# EXERCISE DETAILS:
Give the part that opens with the line containing "You are a computer-use agent. Image resolution: width=255" and closes with the line containing "Looking at the screenshot, I should [320, 116]." as a JSON list of strings, one string per line, leaving out blank lines. Include both end lines.

# START OF STORED DATA

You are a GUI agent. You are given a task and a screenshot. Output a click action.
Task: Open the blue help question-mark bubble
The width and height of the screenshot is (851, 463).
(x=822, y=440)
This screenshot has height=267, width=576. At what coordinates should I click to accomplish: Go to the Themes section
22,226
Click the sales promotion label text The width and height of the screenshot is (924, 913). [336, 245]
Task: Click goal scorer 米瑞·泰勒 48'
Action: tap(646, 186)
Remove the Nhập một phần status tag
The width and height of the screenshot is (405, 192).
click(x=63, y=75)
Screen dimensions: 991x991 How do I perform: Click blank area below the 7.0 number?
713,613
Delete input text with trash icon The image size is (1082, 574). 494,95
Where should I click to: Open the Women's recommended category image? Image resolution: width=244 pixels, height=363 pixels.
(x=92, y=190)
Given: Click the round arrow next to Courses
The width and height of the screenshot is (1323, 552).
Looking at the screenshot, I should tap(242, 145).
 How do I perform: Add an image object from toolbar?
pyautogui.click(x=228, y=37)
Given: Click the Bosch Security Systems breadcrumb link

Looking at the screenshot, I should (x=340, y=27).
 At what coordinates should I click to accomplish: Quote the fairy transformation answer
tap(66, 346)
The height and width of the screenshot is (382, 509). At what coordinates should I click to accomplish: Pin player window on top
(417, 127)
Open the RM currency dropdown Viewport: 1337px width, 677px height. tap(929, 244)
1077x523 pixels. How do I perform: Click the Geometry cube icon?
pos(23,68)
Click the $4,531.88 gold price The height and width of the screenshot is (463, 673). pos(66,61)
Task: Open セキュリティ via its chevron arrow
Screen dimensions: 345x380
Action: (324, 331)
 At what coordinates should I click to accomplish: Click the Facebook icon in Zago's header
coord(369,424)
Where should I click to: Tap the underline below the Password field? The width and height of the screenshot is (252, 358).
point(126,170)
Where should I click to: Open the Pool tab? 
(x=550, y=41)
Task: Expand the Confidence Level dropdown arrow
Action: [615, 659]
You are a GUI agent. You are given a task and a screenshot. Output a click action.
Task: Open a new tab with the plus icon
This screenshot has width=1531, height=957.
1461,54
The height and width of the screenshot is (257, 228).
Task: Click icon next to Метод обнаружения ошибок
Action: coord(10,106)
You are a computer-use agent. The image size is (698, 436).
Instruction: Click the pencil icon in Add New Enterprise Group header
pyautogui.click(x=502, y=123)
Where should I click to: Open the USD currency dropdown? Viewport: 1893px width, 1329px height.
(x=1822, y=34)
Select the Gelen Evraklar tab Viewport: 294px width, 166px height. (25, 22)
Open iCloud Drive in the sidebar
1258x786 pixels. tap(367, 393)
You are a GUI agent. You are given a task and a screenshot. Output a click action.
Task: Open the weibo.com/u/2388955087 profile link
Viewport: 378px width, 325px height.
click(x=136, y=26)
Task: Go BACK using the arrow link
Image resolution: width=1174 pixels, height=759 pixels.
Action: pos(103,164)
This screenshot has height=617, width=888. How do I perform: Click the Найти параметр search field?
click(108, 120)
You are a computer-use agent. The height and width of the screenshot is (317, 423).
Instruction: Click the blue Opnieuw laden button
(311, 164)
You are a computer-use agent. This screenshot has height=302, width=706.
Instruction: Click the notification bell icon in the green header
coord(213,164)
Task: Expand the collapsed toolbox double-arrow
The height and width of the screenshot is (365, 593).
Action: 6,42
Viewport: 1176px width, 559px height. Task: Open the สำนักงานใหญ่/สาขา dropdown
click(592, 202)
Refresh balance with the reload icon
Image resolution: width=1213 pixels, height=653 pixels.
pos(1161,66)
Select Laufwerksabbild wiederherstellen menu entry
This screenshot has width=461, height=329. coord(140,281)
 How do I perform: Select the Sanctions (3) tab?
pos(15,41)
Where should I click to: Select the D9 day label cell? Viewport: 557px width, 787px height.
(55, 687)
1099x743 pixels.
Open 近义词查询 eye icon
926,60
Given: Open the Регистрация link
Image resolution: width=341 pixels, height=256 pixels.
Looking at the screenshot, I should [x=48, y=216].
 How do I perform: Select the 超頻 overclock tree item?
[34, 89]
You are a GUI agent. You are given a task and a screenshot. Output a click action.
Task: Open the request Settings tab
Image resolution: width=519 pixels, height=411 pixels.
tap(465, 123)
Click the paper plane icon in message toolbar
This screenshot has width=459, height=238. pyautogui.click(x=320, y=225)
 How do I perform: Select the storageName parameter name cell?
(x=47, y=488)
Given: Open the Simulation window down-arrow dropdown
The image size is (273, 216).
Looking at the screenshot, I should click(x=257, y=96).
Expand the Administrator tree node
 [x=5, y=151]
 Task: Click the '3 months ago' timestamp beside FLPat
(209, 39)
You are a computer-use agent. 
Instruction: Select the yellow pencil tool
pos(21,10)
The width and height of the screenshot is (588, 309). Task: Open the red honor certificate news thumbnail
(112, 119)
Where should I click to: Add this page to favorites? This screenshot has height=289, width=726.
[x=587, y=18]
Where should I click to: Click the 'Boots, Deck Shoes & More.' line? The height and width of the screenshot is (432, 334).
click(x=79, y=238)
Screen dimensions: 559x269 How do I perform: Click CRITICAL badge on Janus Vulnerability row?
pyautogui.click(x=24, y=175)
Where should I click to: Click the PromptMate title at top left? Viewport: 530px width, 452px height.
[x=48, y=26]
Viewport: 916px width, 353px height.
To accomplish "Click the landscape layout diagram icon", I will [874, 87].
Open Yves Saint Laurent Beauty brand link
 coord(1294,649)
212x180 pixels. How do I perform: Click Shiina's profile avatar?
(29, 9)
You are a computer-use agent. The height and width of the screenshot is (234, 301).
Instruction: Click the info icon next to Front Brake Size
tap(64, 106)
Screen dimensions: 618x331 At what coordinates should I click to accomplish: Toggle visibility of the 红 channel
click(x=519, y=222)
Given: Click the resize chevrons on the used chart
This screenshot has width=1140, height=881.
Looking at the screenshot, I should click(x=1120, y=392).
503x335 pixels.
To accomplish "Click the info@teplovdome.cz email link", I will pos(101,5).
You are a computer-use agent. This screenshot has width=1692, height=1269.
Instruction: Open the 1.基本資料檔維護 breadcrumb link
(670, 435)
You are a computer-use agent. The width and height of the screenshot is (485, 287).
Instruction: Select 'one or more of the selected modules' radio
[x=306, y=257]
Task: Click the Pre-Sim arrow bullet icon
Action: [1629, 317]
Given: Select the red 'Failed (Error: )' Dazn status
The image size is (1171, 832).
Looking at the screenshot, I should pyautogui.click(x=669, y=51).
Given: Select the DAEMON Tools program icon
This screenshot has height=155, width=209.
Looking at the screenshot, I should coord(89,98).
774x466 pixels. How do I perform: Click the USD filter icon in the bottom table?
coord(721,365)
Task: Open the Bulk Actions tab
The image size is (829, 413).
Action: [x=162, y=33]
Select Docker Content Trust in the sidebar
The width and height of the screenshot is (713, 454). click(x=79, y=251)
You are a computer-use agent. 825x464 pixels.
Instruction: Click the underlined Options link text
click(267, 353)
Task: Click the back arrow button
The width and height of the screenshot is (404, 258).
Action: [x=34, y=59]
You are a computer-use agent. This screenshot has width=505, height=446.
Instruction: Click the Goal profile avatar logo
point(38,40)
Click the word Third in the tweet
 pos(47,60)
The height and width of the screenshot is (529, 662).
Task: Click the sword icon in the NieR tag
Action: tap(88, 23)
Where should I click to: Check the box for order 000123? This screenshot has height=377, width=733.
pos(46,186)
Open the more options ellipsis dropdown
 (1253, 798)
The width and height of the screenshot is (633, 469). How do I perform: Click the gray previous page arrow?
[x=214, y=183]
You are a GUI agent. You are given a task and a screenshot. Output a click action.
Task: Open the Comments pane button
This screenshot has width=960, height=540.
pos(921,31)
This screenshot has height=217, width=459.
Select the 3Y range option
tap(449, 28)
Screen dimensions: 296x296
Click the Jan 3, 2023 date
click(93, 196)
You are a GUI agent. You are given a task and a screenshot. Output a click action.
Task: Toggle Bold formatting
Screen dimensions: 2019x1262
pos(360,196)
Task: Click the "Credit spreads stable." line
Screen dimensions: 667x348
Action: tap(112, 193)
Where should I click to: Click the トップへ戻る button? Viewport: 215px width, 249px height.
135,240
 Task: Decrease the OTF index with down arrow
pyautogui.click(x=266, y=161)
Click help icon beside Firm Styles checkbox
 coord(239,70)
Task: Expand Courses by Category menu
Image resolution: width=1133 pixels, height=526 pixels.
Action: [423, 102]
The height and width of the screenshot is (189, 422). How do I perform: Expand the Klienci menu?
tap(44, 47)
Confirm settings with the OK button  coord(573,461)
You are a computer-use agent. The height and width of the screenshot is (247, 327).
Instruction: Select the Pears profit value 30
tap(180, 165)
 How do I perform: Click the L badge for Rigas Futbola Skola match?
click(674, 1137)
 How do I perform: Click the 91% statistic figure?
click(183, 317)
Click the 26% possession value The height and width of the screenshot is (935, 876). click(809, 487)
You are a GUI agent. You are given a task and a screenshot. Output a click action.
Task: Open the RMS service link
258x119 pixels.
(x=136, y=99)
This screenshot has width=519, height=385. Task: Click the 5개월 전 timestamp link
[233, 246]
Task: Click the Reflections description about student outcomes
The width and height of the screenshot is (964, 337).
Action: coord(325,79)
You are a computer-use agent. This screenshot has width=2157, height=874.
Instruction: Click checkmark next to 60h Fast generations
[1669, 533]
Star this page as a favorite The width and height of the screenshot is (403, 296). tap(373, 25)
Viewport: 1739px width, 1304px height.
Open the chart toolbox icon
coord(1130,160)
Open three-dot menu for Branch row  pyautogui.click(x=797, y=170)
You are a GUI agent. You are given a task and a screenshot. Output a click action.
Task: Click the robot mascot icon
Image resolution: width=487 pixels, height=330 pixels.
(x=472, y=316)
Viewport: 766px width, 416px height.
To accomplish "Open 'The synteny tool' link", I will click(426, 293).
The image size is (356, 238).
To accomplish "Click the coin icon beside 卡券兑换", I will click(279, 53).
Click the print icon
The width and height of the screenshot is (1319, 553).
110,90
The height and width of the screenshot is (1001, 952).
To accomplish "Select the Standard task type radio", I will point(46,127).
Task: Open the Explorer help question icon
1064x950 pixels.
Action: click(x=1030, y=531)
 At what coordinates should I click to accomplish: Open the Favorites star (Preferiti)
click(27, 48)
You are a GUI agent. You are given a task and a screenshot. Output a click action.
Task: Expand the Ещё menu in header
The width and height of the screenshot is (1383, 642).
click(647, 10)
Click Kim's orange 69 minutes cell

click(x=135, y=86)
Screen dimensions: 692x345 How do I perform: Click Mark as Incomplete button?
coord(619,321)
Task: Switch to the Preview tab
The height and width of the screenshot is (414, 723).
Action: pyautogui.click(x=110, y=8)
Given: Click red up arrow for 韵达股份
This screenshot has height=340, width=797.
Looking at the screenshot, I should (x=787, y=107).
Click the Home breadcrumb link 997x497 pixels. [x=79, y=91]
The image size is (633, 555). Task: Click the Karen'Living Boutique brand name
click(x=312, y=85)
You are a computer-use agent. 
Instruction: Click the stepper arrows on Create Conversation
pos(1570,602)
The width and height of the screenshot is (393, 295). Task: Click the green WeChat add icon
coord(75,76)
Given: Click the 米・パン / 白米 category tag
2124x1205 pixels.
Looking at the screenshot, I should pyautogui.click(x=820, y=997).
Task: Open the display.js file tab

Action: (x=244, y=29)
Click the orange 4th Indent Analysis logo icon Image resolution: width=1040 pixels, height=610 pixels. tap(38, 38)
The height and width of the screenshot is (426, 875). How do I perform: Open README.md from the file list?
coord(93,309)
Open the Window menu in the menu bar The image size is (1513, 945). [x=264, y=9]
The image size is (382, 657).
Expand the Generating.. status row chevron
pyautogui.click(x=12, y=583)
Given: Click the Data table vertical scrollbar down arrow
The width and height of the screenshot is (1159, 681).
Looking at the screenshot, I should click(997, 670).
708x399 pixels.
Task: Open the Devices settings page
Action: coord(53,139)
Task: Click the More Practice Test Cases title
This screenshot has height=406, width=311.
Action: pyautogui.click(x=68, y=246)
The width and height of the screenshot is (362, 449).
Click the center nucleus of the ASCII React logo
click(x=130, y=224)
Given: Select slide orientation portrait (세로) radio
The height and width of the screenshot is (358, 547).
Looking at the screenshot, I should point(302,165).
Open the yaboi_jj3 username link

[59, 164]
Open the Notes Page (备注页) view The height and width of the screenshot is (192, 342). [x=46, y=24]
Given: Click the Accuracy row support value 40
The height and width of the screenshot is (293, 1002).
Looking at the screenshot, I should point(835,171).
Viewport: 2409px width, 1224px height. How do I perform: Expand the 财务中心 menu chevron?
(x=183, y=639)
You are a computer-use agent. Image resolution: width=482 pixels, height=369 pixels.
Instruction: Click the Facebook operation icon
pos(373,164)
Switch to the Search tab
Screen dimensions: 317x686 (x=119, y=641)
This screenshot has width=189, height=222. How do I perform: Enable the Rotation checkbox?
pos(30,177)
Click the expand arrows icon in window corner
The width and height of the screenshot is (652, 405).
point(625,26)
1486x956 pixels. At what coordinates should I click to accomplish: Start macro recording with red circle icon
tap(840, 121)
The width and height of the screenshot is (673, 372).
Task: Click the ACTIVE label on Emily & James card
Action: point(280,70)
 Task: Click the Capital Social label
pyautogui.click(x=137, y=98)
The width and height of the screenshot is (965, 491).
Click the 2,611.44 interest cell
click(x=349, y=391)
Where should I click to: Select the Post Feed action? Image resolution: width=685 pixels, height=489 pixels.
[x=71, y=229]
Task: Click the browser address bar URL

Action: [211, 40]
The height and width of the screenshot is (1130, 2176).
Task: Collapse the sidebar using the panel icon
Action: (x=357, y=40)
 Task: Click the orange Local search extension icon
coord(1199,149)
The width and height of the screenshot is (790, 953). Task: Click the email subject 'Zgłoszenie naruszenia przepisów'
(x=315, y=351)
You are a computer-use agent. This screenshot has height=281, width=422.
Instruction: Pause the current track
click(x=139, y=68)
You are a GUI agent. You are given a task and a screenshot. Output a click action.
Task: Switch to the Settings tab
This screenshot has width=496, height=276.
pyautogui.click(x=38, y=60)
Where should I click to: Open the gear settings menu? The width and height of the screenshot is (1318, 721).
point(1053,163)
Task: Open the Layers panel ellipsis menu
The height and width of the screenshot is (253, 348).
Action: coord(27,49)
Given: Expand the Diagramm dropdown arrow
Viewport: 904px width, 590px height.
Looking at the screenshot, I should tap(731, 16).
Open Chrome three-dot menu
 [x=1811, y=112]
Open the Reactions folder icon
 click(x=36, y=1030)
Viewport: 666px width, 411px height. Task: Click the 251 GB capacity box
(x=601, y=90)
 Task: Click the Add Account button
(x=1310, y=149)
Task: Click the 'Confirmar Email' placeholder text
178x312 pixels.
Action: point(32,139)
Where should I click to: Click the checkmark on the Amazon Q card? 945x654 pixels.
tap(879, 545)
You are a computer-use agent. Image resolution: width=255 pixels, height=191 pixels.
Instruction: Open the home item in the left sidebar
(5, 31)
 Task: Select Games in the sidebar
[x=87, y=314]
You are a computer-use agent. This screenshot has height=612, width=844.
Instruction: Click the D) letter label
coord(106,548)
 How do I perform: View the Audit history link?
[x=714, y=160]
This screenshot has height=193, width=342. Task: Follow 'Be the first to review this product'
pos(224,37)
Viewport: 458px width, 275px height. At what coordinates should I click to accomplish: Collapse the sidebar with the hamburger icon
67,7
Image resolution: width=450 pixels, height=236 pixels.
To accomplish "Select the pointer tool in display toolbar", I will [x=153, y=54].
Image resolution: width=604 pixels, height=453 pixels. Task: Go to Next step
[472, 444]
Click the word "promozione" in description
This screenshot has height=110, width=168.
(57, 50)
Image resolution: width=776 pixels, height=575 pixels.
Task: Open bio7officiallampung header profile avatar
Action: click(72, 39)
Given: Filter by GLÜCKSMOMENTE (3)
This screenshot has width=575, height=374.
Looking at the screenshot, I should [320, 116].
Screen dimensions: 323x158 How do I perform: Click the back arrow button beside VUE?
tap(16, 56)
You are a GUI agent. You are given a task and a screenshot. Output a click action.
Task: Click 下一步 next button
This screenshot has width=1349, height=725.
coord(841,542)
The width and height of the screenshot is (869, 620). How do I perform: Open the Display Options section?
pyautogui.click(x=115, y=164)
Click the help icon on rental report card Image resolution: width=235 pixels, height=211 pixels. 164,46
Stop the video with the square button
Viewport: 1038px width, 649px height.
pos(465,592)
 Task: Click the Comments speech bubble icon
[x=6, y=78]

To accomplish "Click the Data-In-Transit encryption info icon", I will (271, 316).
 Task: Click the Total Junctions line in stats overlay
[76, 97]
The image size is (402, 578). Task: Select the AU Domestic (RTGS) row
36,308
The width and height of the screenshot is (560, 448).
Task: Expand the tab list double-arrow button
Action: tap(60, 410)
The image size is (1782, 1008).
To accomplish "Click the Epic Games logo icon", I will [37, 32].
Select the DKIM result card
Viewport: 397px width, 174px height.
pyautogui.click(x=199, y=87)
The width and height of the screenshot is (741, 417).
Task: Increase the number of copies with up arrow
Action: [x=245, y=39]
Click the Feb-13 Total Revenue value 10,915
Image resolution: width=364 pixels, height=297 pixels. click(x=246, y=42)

# END OF STORED DATA

# RESPONSE BELOW:
[
  "You are a computer-use agent. Image resolution: width=255 pixels, height=191 pixels.",
  "Instruction: Open the home item in the left sidebar",
  "(5, 31)",
  " Task: Select Games in the sidebar",
  "[x=87, y=314]",
  "You are a computer-use agent. This screenshot has height=612, width=844.",
  "Instruction: Click the D) letter label",
  "coord(106,548)",
  " How do I perform: View the Audit history link?",
  "[x=714, y=160]",
  "This screenshot has height=193, width=342. Task: Follow 'Be the first to review this product'",
  "pos(224,37)",
  "Viewport: 458px width, 275px height. At what coordinates should I click to accomplish: Collapse the sidebar with the hamburger icon",
  "67,7",
  "Image resolution: width=450 pixels, height=236 pixels.",
  "To accomplish \"Select the pointer tool in display toolbar\", I will [x=153, y=54].",
  "Image resolution: width=604 pixels, height=453 pixels. Task: Go to Next step",
  "[472, 444]",
  "Click the word \"promozione\" in description",
  "This screenshot has height=110, width=168.",
  "(57, 50)",
  "Image resolution: width=776 pixels, height=575 pixels.",
  "Task: Open bio7officiallampung header profile avatar",
  "Action: click(72, 39)",
  "Given: Filter by GLÜCKSMOMENTE (3)",
  "This screenshot has width=575, height=374.",
  "Looking at the screenshot, I should [320, 116]."
]